7.6 Putting It All Together: The Integrated Analysis Workflow
This scenario uses the Superstore dataset to demonstrate how the charts from Chapters 1–7 integrate into a complete analysis:
Question: “What is driving the decline in profit margin in the Technology category over the past two years?”
Step 1, Overview (Chapter 4, Bar chart): A bar chart of Profit Ratio by Category confirms Technology has the lowest and declining margin.
Step 2, Trend (Dual-axis combination chart, this chapter): A bar + line chart of Technology sales (bars) and profit ratio (line) by month reveals that margin declined sharply in Q3 of the most recent year.
Step 3, Distribution (Chapter 5, Box plot): A box plot of Profit by Sub-Category within Technology shows that Machines has a very wide IQR and a long lower whisker, extreme loss-making orders are pulling the category average down.
Step 4, Relationship (Chapter 3, Scatter plot): A scatter plot of Discount (X) vs. Profit (Y) for Machines, coloured by order size, reveals that large-quantity orders with high discounts are all in the loss-making quadrant.
Step 5, Geographic pattern (Chapter 4, Map): A symbol map of Machines orders coloured by profit reveals the loss-making orders are concentrated in two regions.

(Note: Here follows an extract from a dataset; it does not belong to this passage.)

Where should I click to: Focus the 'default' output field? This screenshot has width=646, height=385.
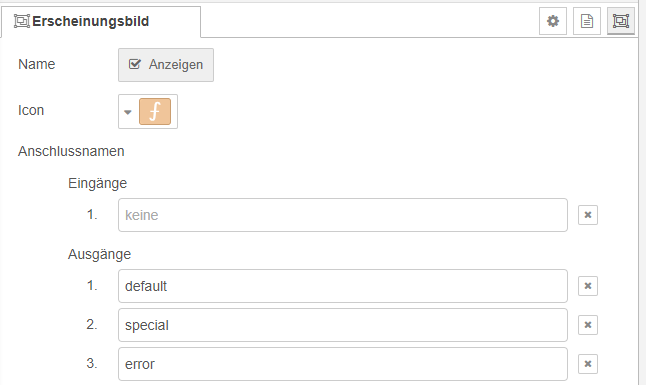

Conclusion: The Technology profit decline is driven by high-discount bulk Machines orders in specific regions. The recommendation is a pricing policy review for bulk Machines orders with discount rates above 30%.
7.7 Summary
| Integration Technique | When to Use | Primary Tableau Feature |
|---|---|---|
| Dual-axis chart | Compare two measures on the same X-axis | Dual Axis option on Rows shelf |
| Bar + line combination | Volume + rate/ratio on same time series | Dual axis with different mark types |
| Small multiples | Compare patterns across 3+ groups | Dimension on Rows or Columns alongside date |
| Dashboard assembly | Combine multiple questions into one view | Dashboard canvas + containers |
| Dashboard actions | Make views interact with each other | Dashboard > Actions menu |
| Filter action | Click one chart to filter another | Filter action with source and target sheets |
The most impactful skill you can develop as a Tableau analyst is the ability to compose dashboards that guide the viewer through a complete analytical story, from overview to trend to detail, using integrated, interacting views. The charts you have learned in Chapters 1–7 are the building blocks. The integration techniques in this chapter are the architecture. Beginning in Chapter 8, you will apply all of these concepts hands-on in Tableau Desktop, starting with how to connect to data, navigate the interface, and build your first workbook from scratch.